Additionally, dysregulation of the balance between proteases and protease-inhibitors has been observed in ocular surface disease. These include MMPs but also cathepsins and plasminogen activators (and their relevant inhibitors)
[26]. MMPs, serine proteases, and cysteine proteases are all shown to be upregulated in ocular surface disease and all play a role in protease-activated receptor (PAR) inflammatory signaling
[26].
The concept of the eye biome has increased in popularity recently with evidence for a distinct microbiome in those with dry eye disease compared to healthy individuals
[27]. As expected, those with a blepharitis component have increased prevalence of
Streptophyta,
Corynebacterium, and
Enhydrobacter [28]. Meibomian gland dysfunction has been associated with increased bacteria on the ocular surface and an increase in bacterial load has been associated with decreased goblet cell density
[29][30]. In this way, alterations in the ocular microbiome have major effects on tear film stability.

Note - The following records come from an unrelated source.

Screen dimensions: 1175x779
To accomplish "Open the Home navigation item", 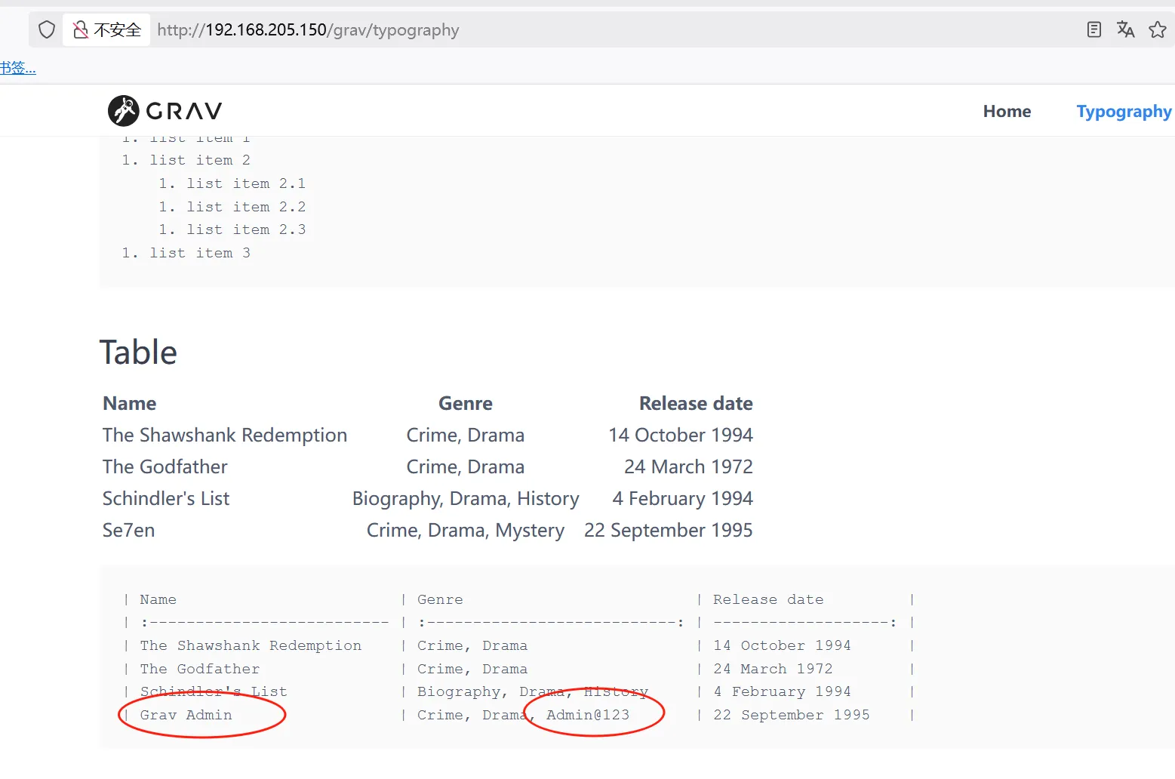I will point(1006,112).
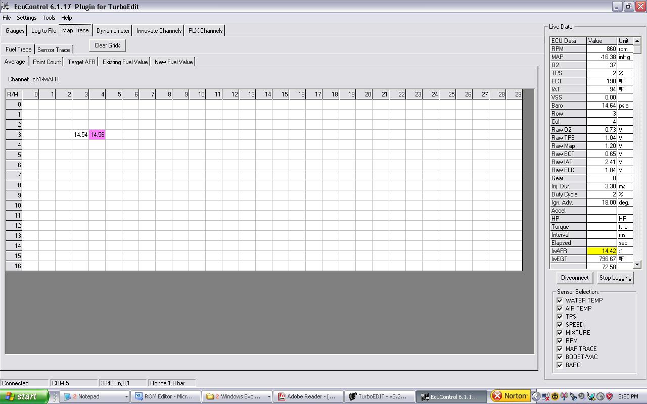Uncheck the WATER TEMP sensor checkbox
Image resolution: width=647 pixels, height=404 pixels.
coord(560,300)
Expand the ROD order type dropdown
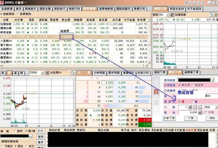The image size is (218, 148). pos(216,107)
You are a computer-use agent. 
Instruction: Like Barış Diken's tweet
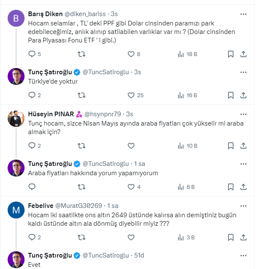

Since the most optimal therapy would involve tailoring the treatment to the pathophysiology, certain surgical techniques induce unique changes. Following Photorefractive Keratectomy (PRK), new neurites emerge from the severed nerve endings into the epithelial-stroma interface as early as the first week after surgery
[31]. There is around 85–95% sensitivity recovery after PRK by 3 months that is directly related to the intensity of the laser application
[32][33][34][35]. Laser In-Situ Keratomileusis (LASIK) on the other hand severs both stromal and sub-basal nerves during flap creation with direct ablation of the stromal nerve plexus
[36][37]. There is typically under 10% of the sub-basal nerves remaining after LASIK with evidence for both continued regression after surgery since the nerves are unable to connect with the flap leading to significantly reduced nerve density up to 5 years postoperatively (
Figure 1)
[3][38][39][40][41][42][43]. Laser-Assisted Lenticule Extraction (LALEX) shows superior postoperative corneal sensitivity compared to LASIK, likely because the nerves outside the lenticule area remain untouched
[37][44]. Femtosecond lasers used for cataract surgery (e.g., capsulotomies) have also been associated with a dose-dependent induction of cell-induced inflammation
[45]. The use of the femtosecond laser in LASIK surgery does not appear to alter corneal sensitivity or dry eye outcomes compared to LASIK alone. In fact, femtosecond flaps may have superior postoperative tear film stability compared to mechanically created flaps
[46][47][48]. Cell-mediated inflammation still plays a major role in ocular surface disease following PRK, LASIK, and LALEX
[21].
Understanding that there’s no definitive cure for dry eye and the patient will never be able to abandon caring for their ocular surface is perhaps the best way to ensure happy patients and happy surgeons. In particular we must understand that although STODS may be temporary, if left untreated it can create a chronic inflammation or Surgical Chronic Ocular Disease Syndrome (SCODS). The effective refractive surgeon will identify the various intrinsic factors such as genetic propensity, ocular surface disease prior to surgical intervention, and various anatomical factors that may increase the risk of STODS to SCODS conversion. They will not be flat-footed and reactionary, but instead, proactive in mitigating STODS at the gate and ensuring it never becomes SCODS.